In the pilot’s second half, as we watch Jocelyn come together with The Weeknd’s respectably played pygmalion character, Tedros — labelled “rapey” by bestie-slash-assistant, Xander, but that’s okay because that’s what Jocelyn kind of likes about him — we feel as if we’re watching a slow-motion train-crash infiltrating a wet dream, perhaps evoking in some of us that one relationship which turned out to be more disastrous than the rest.
In my case, coincidentally, it was with a girl I met on a train. She approached me in an empty carriage and asked if she could borrow a pen. I’d been around the block enough times and one look was enough for me to know she was trouble — and of course she was, costing me so much more than I can ever tell you here. So let’s just say that even if I knew it was going to end badly, I couldn’t stop myself because I never could have imagined it ending as badly as it actually did.
And this is exactly the foreboding spidey-sense that tingles through us as we are inescapably transfixed by The Idol.
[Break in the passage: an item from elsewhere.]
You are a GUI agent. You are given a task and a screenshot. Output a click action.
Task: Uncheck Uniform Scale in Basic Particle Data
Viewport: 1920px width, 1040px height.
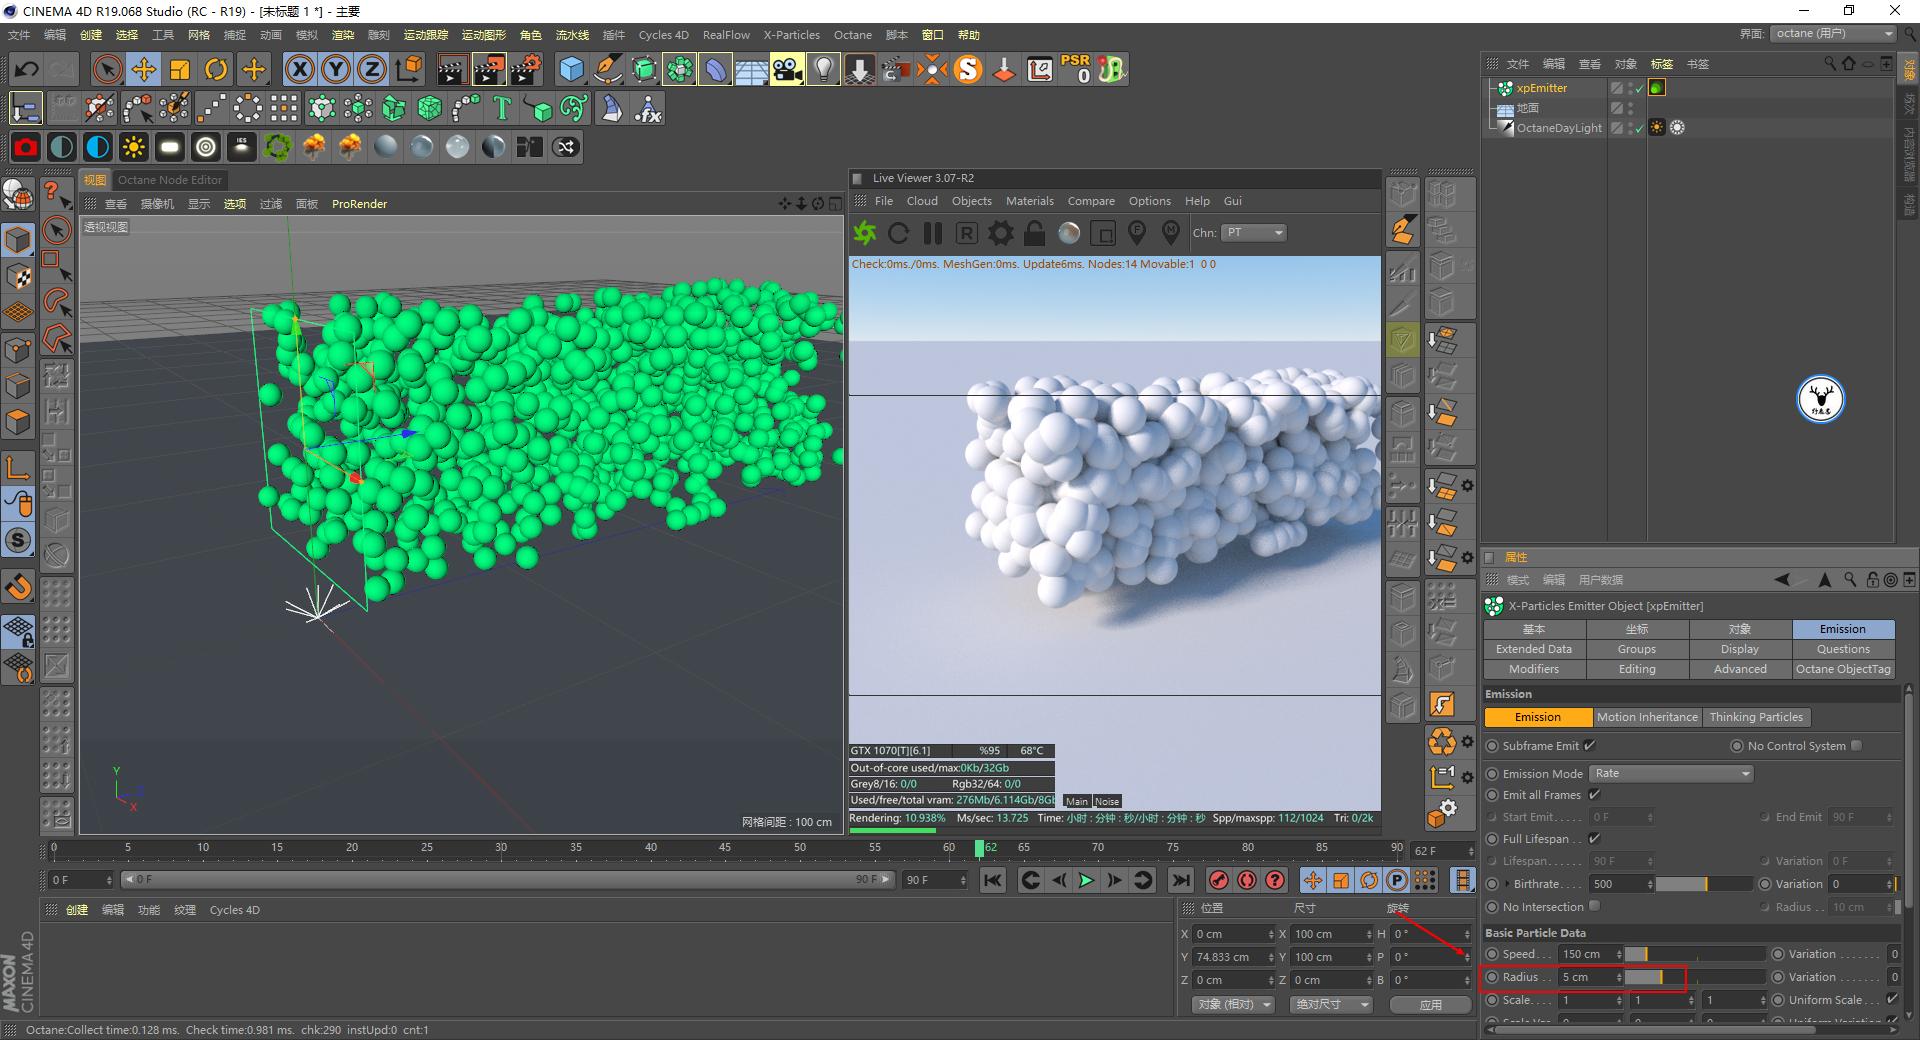click(1893, 999)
Yes, it’s slow burning but we find ourselves enveloped in a kind of dramatic irony, knowing damn well it’s not going to end well when these two locomotives finally collide — but we still can’t help ourselves from watching how it plays out.
Okay, the show’s semi-nudity and sexual peccadilloes may be “deliberately provocative” (to use the director’s own description), but throbbing at the heart of this is soul-haunting stuff that I sense will far transcend the woke brigade’s hating on whatever it is they are inevitably gonna be hating on as they go about their puritanical business — like the young star’s creative director — of “cockblocking America”.
PS. Special mention must go to Jane Adams who plays Jocelyn’s wickedly vulgar label executive, Nikki, with perfect pitch.